While these consequences may be true in cases of chronic sleep loss, an experiment performed by Dr. Yevgenia Korozorvitisky and Dr. Mingzheng Wu at Northwestern University suggests that acute, or temporary, sleep loss may actually temporarily increase dopamine levels and alleviate depression symptoms for several days. Kozorovitskiy and her team conducted an experiment to observe behavior and brain activity in mice who underwent acute sleep deprivation—a period of one to two days during which the mice did not sleep. After the first night, the researchers observed that the mice became more aggressive, hyperactive, and hypersexual. Then, using dopamine sensors, the researchers measured the activity of dopamine neurons in the four regions of the brain responsible for dopamine releases: the prefrontal cortex, nucleus accumbens, hypothalamus, and dorsal striatum. 

  They discovered that mice experiencing sleep deprivation had higher dopamine levels in the prefrontal cortex, nucleus accumbens, and hypothalamus when compared to mice that received a sufficient eight hours of sleep. In order to pinpoint the exact area of increased dopamine levels, the researchers systematically silenced dopamine reactions in these three brain regions by using proteins that inhibit dopamine release from the other areas of the brain. Through this process, researchers discovered that dopamine levels significantly decreased when the medial prefrontal cortex was silenced. Thus, they concluded that the nucleus accumbens and hypothalamus have less involvement in dopamine excretion and instead have other effects on the body during periods of sleep deprivation. 

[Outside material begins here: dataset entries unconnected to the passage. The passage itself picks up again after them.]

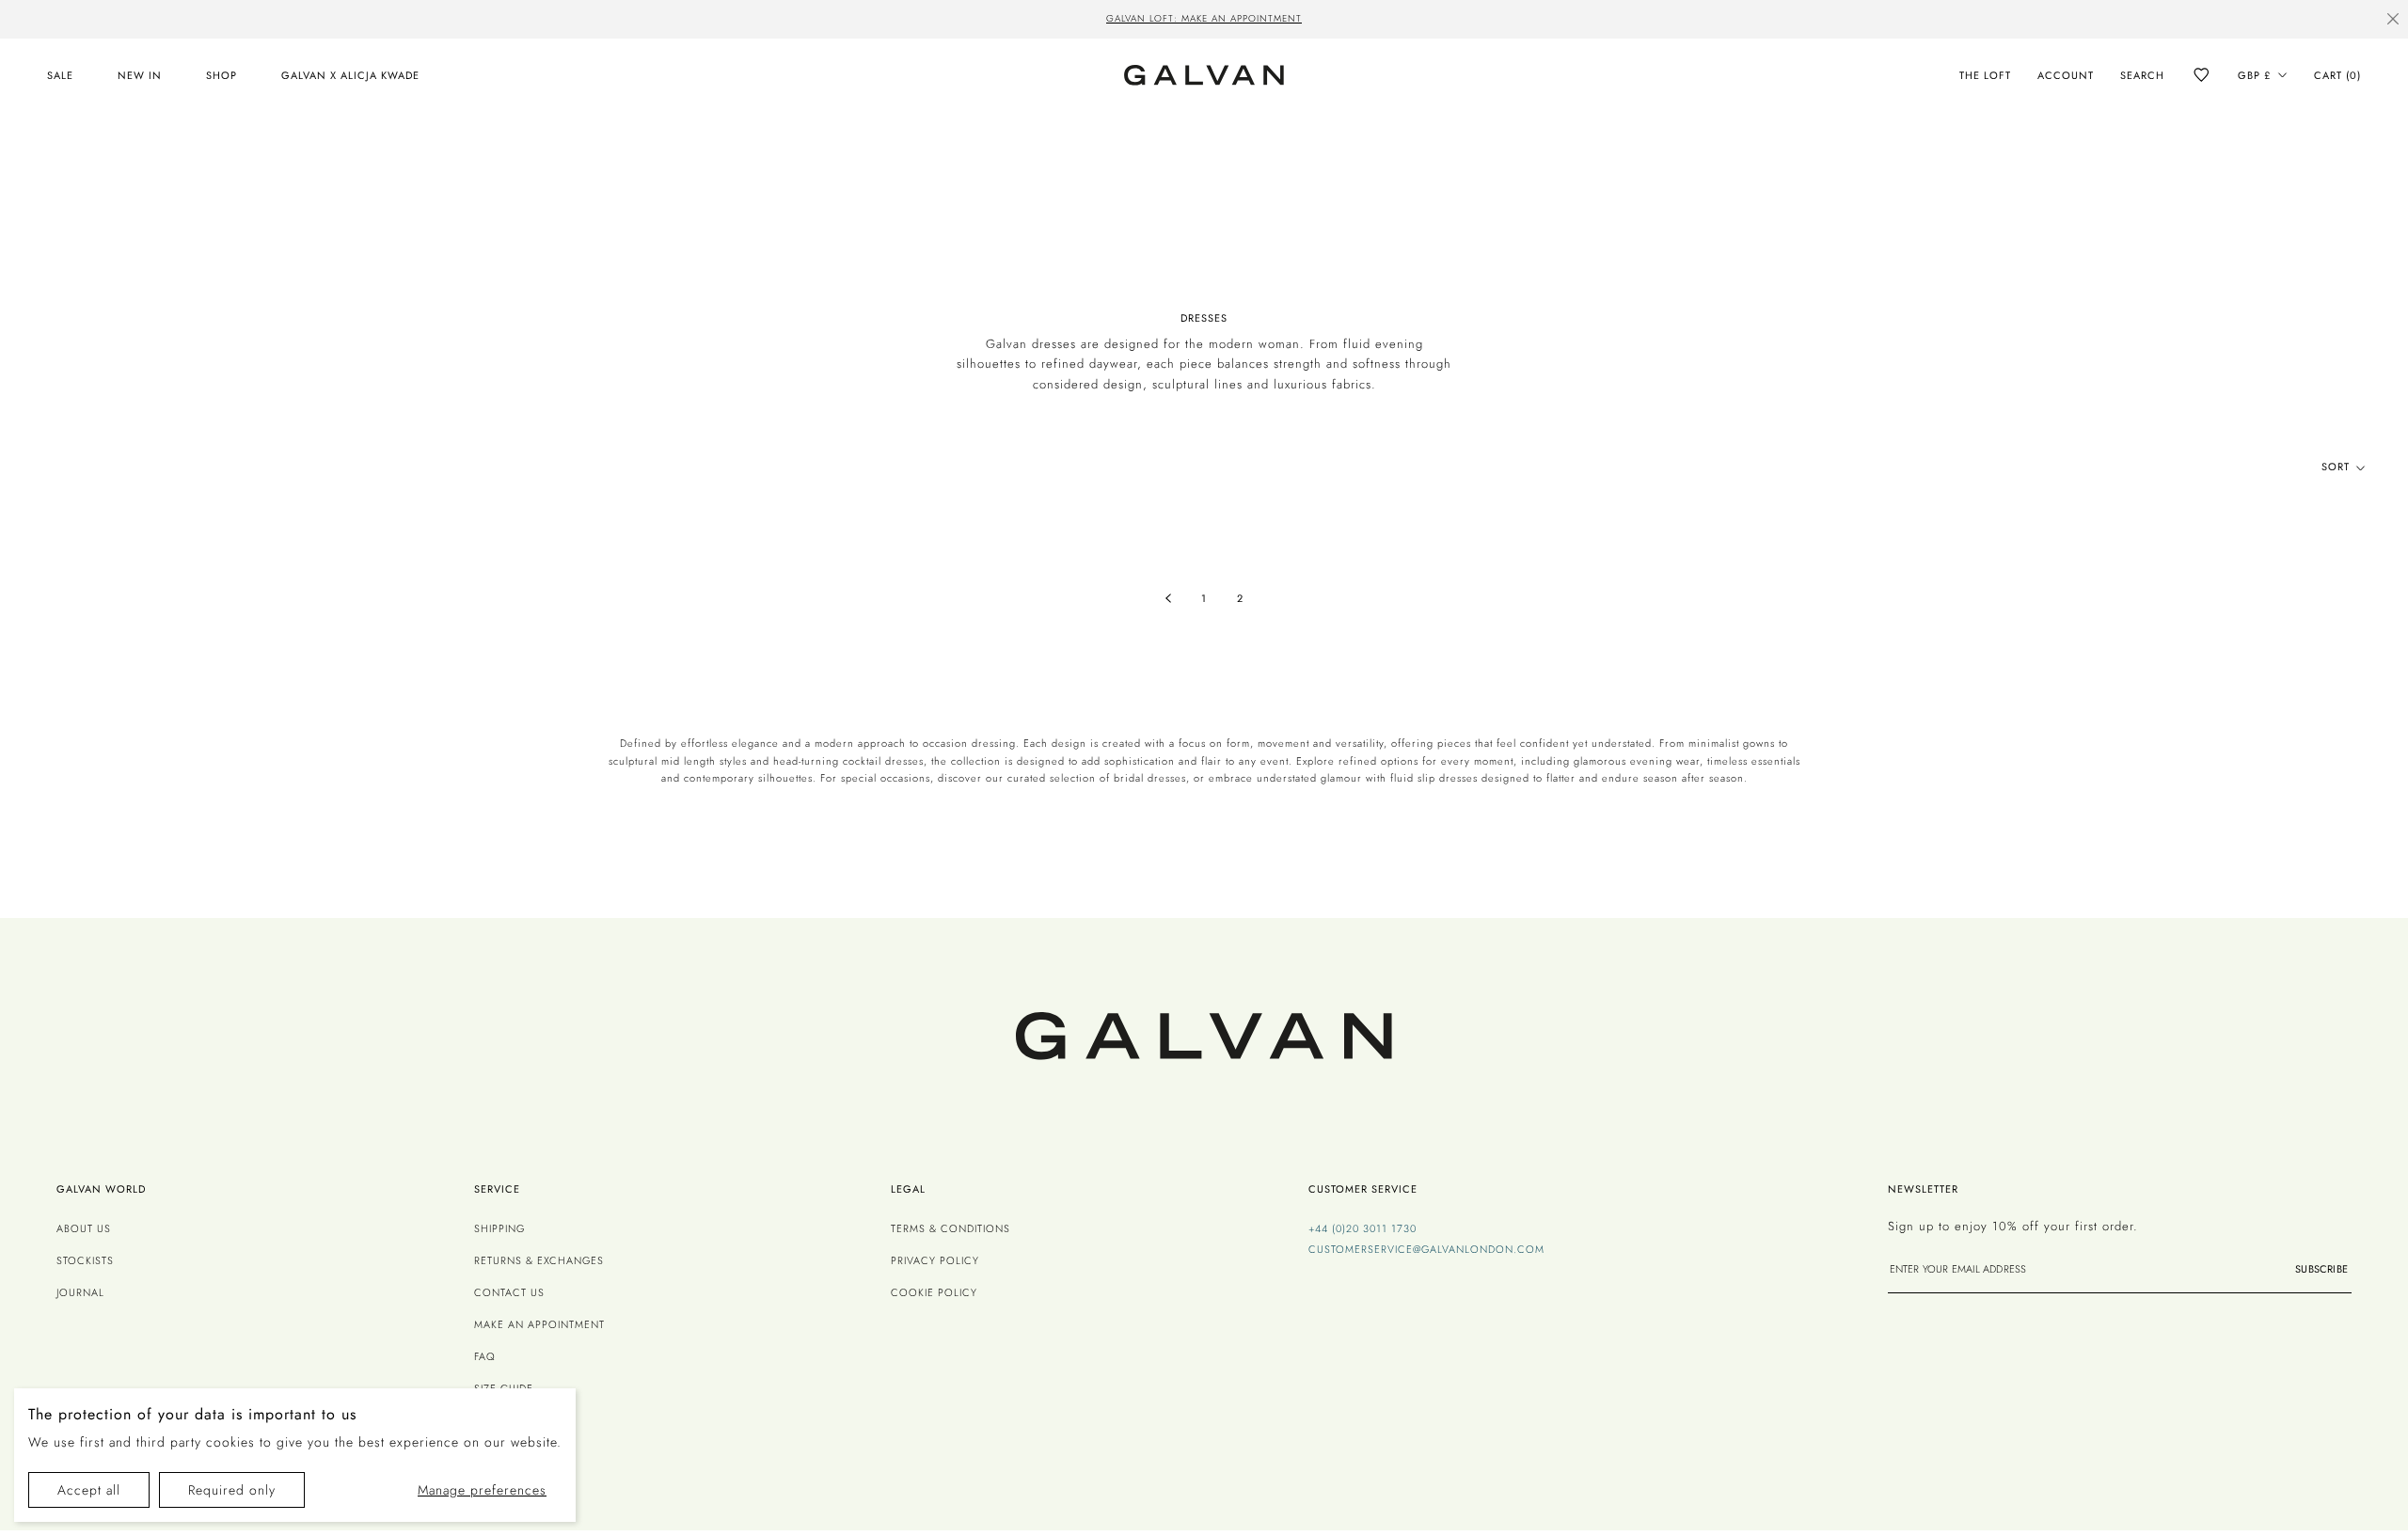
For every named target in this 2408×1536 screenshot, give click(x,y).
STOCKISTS (85, 1260)
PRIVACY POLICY (935, 1260)
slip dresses (1448, 777)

The researchers noted that increased dopamine levels in mice lingered for several days, indicating that a process known as synaptic plasticity was taking place in the brain. Synaptic plasticity is the ability of the neurons to modify connections to other neurons, essentially remodeling the brain to follow different patterns of brain function. In this case, synaptic plasticity would allow the prefrontal cortex to continuously excrete higher amounts of dopamine over a longer period of time. While closely observing individual neurons in the prefrontal cortex, researchers discovered that neurons formed tiny protrusions called dendritic spines, highly plastic features that change in response to brain activity. This discovery affirms the theory of synaptic plasticity in the prefrontal cortex because when the researchers used a genetically encoded tool to disassemble the spines, the dopamine levels were reversed to resemble those found in the mice who received a full night of sleep.

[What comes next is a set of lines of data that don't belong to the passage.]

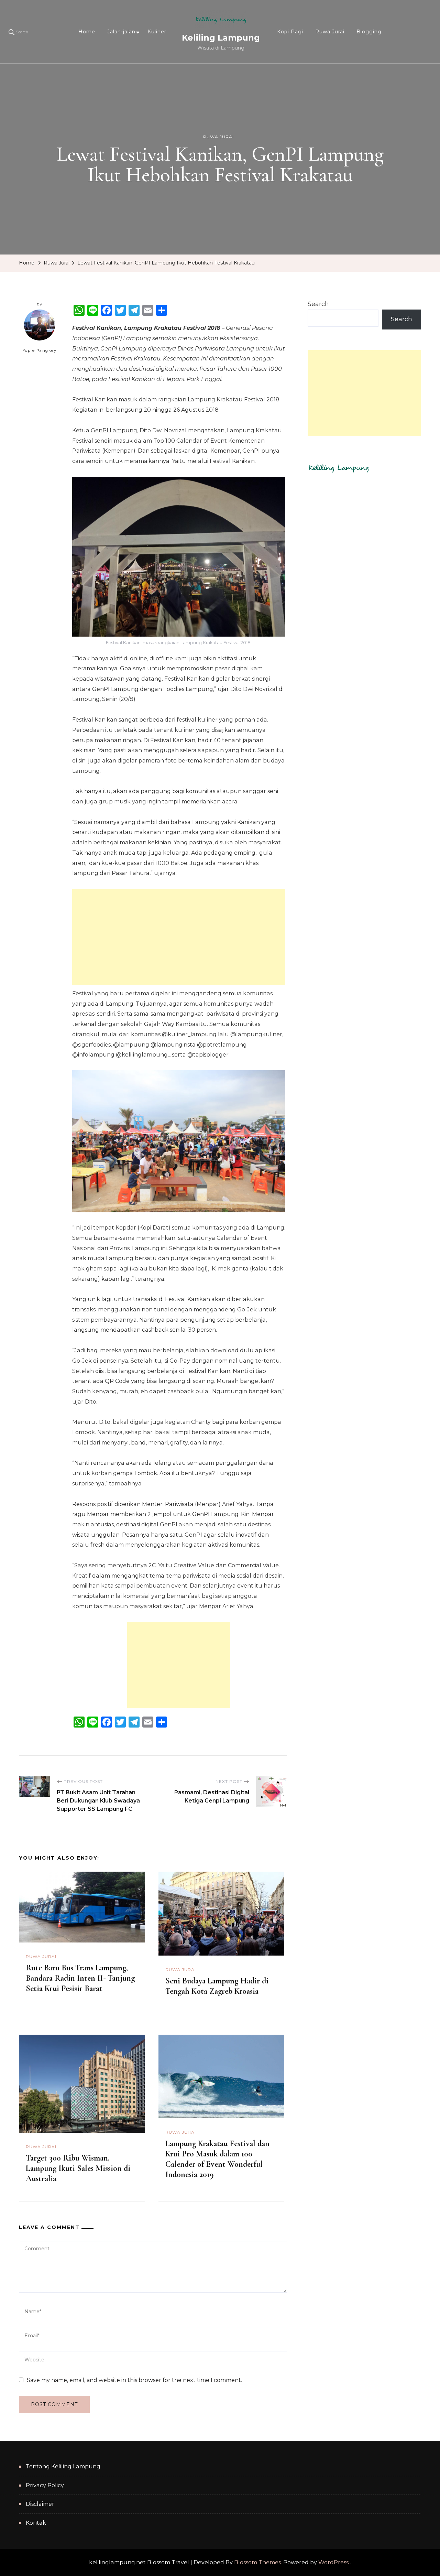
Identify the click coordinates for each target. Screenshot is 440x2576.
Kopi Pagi (290, 32)
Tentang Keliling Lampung (63, 2466)
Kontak (36, 2523)
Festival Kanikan (94, 719)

Though scientists are unsure why sleep loss causes dopamine increases in the brain, some speculate that humans have developed this way for evolutionary reasons. However, routinely losing sleep is detrimental, as the body would eventually catch up to the disordered circadian cycle and the irregular secretion of hormones throughout the day, resulting in overwhelming fatigue. 

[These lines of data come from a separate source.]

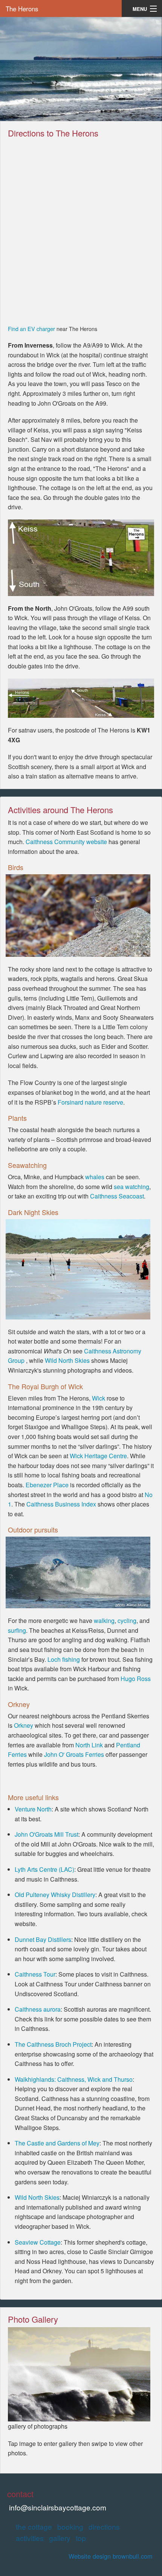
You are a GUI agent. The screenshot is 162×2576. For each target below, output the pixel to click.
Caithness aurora (38, 2009)
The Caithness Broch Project (53, 2044)
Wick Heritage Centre (98, 1455)
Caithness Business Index (61, 1504)
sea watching (131, 1186)
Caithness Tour (35, 1974)
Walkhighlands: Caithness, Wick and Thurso (74, 2079)
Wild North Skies (67, 1360)
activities (30, 2538)
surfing (17, 1630)
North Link (89, 1745)
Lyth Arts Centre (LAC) (44, 1869)
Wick (98, 1398)
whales (95, 1176)
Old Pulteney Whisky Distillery (55, 1894)
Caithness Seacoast (117, 1196)
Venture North (33, 1809)
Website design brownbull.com (111, 2556)
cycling (127, 1620)
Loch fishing (63, 1659)
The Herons (22, 8)
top (81, 2538)
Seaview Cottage (38, 2242)
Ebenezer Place (47, 1484)
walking (104, 1620)
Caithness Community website (66, 841)
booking (70, 2526)
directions (104, 2526)
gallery (59, 2538)
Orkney (23, 1725)
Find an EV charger (31, 329)
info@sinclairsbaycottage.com (57, 2507)
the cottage (34, 2526)
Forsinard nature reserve (90, 1102)
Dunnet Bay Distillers (43, 1939)
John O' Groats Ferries (74, 1754)
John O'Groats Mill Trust (46, 1834)
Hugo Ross (136, 1678)
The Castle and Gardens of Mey (57, 2143)
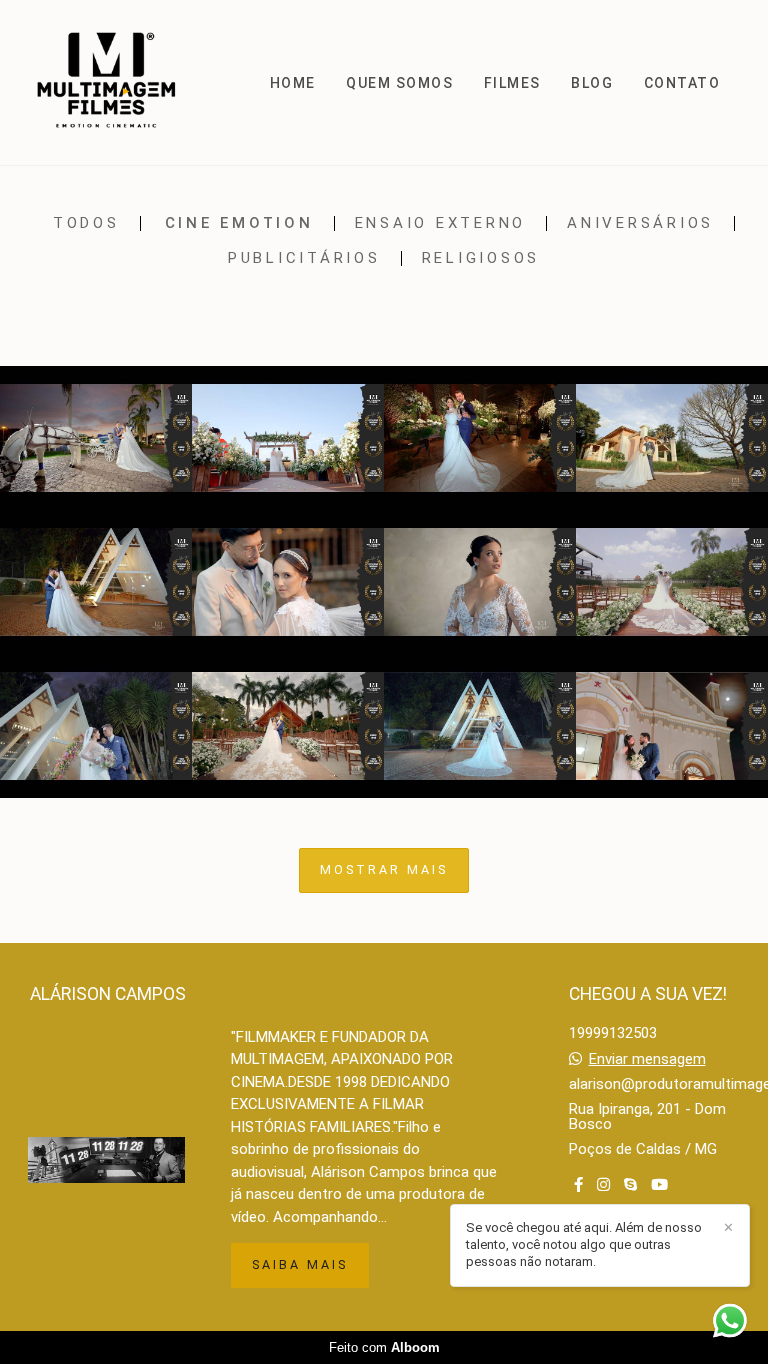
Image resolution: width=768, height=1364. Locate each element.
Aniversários (640, 223)
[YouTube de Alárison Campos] (659, 1185)
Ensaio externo (441, 223)
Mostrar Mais (384, 869)
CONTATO (682, 83)
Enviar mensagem (647, 1059)
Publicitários (304, 258)
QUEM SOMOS (399, 83)
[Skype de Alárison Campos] (630, 1185)
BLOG (592, 83)
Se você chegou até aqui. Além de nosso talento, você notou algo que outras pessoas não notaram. (584, 1244)
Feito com (384, 1347)
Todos (86, 223)
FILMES (512, 83)
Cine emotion (239, 223)
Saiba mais (300, 1264)
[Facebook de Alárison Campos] (578, 1185)
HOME (293, 83)
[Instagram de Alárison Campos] (603, 1185)
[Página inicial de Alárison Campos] (114, 82)
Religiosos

While the results of the experiment do not lead to any affirmative conclusions about the direct impact of sleep deprivation on depression, the acquired knowledge opens up numerous possibilities for treating depression. As discovered in the procedure, brain regions such as the medial prefrontal cortex produce more significant amounts of dopamine and thus play a larger role in maintaining mood throughout the day. With this knowledge, researchers can target the development of drugs that focus on dopamine release in the areas that heavily regulate mood. Hopefully, in the future, further experiments can be conducted to discover more about this debilitating mental disorder and its relationship to sleep.